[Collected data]
──────

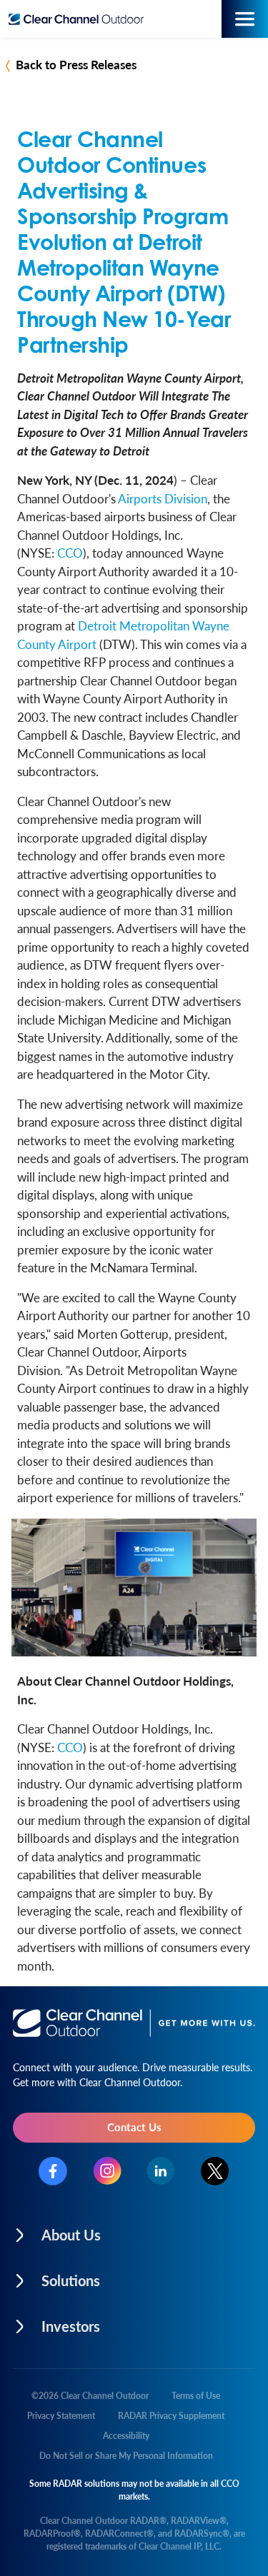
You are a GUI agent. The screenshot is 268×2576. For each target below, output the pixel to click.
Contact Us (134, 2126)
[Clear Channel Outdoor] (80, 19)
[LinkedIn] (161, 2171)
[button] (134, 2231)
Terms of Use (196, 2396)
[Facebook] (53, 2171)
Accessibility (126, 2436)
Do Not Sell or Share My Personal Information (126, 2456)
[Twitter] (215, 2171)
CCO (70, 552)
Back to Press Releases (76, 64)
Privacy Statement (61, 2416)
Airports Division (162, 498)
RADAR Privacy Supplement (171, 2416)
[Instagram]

──────

- ACTIVITY -
Reproduce only the lines running from the one that contains "Do Not Sell" to the last line of the records.

- SOLUTION FOR THIS TASK -
Do Not Sell or Share My Personal Information (126, 2456)
[Twitter] (215, 2171)
CCO (70, 552)
Back to Press Releases (76, 64)
Privacy Statement (61, 2416)
Airports Division (162, 498)
RADAR Privacy Supplement (171, 2416)
[Instagram]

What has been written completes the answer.